**Exercise instructions**
Reproduce the records below exactly as they are written.

**Excerpted records**
-.-.-
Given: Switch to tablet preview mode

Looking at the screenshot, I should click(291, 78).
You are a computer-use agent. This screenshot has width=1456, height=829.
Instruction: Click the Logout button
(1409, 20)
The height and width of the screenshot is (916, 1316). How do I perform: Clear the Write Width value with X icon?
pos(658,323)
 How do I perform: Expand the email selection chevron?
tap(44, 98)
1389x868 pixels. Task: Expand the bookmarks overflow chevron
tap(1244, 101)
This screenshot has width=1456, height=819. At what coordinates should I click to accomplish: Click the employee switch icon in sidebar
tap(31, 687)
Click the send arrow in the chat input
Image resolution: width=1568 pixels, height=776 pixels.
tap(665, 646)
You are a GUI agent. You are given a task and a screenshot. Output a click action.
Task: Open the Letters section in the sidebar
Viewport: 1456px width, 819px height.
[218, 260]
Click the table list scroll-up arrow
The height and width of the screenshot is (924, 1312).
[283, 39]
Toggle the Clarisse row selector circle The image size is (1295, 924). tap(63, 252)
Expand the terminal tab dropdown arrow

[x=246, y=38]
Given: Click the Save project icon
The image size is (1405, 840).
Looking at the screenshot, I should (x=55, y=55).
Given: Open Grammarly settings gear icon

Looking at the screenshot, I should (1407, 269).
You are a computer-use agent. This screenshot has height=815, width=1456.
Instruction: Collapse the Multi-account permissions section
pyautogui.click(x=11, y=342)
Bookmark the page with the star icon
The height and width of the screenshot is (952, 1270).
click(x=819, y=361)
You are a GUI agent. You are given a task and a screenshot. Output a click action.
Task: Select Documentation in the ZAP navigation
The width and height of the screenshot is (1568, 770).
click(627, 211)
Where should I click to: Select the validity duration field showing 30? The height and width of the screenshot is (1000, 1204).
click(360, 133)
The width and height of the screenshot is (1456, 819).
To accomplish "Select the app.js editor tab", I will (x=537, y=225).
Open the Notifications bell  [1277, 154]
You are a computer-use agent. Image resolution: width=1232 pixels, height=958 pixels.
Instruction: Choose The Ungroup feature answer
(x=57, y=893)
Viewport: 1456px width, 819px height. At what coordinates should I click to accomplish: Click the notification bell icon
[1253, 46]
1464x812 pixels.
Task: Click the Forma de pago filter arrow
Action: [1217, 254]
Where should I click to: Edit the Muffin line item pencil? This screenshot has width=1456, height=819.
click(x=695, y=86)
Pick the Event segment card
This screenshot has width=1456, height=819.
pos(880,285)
-.-.-
**Problem solution**
Given: Switch to tablet preview mode

Looking at the screenshot, I should click(291, 78).
You are a computer-use agent. This screenshot has width=1456, height=829.
Instruction: Click the Logout button
(1409, 20)
The height and width of the screenshot is (916, 1316). How do I perform: Clear the Write Width value with X icon?
pos(658,323)
 How do I perform: Expand the email selection chevron?
tap(44, 98)
1389x868 pixels. Task: Expand the bookmarks overflow chevron
tap(1244, 101)
This screenshot has width=1456, height=819. At what coordinates should I click to accomplish: Click the employee switch icon in sidebar
tap(31, 687)
Click the send arrow in the chat input
Image resolution: width=1568 pixels, height=776 pixels.
tap(665, 646)
You are a GUI agent. You are given a task and a screenshot. Output a click action.
Task: Open the Letters section in the sidebar
Viewport: 1456px width, 819px height.
[218, 260]
Click the table list scroll-up arrow
The height and width of the screenshot is (924, 1312).
[283, 39]
Toggle the Clarisse row selector circle The image size is (1295, 924). tap(63, 252)
Expand the terminal tab dropdown arrow

[x=246, y=38]
Given: Click the Save project icon
The image size is (1405, 840).
Looking at the screenshot, I should (x=55, y=55).
Given: Open Grammarly settings gear icon

Looking at the screenshot, I should (1407, 269).
You are a computer-use agent. This screenshot has height=815, width=1456.
Instruction: Collapse the Multi-account permissions section
pyautogui.click(x=11, y=342)
Bookmark the page with the star icon
The height and width of the screenshot is (952, 1270).
click(x=819, y=361)
You are a GUI agent. You are given a task and a screenshot. Output a click action.
Task: Select Documentation in the ZAP navigation
The width and height of the screenshot is (1568, 770).
click(627, 211)
Where should I click to: Select the validity duration field showing 30? The height and width of the screenshot is (1000, 1204).
click(360, 133)
The width and height of the screenshot is (1456, 819).
To accomplish "Select the app.js editor tab", I will (x=537, y=225).
Open the Notifications bell  [1277, 154]
You are a computer-use agent. Image resolution: width=1232 pixels, height=958 pixels.
Instruction: Choose The Ungroup feature answer
(x=57, y=893)
Viewport: 1456px width, 819px height. At what coordinates should I click to accomplish: Click the notification bell icon
[1253, 46]
1464x812 pixels.
Task: Click the Forma de pago filter arrow
Action: [1217, 254]
Where should I click to: Edit the Muffin line item pencil? This screenshot has width=1456, height=819.
click(x=695, y=86)
Pick the Event segment card
This screenshot has width=1456, height=819.
pos(880,285)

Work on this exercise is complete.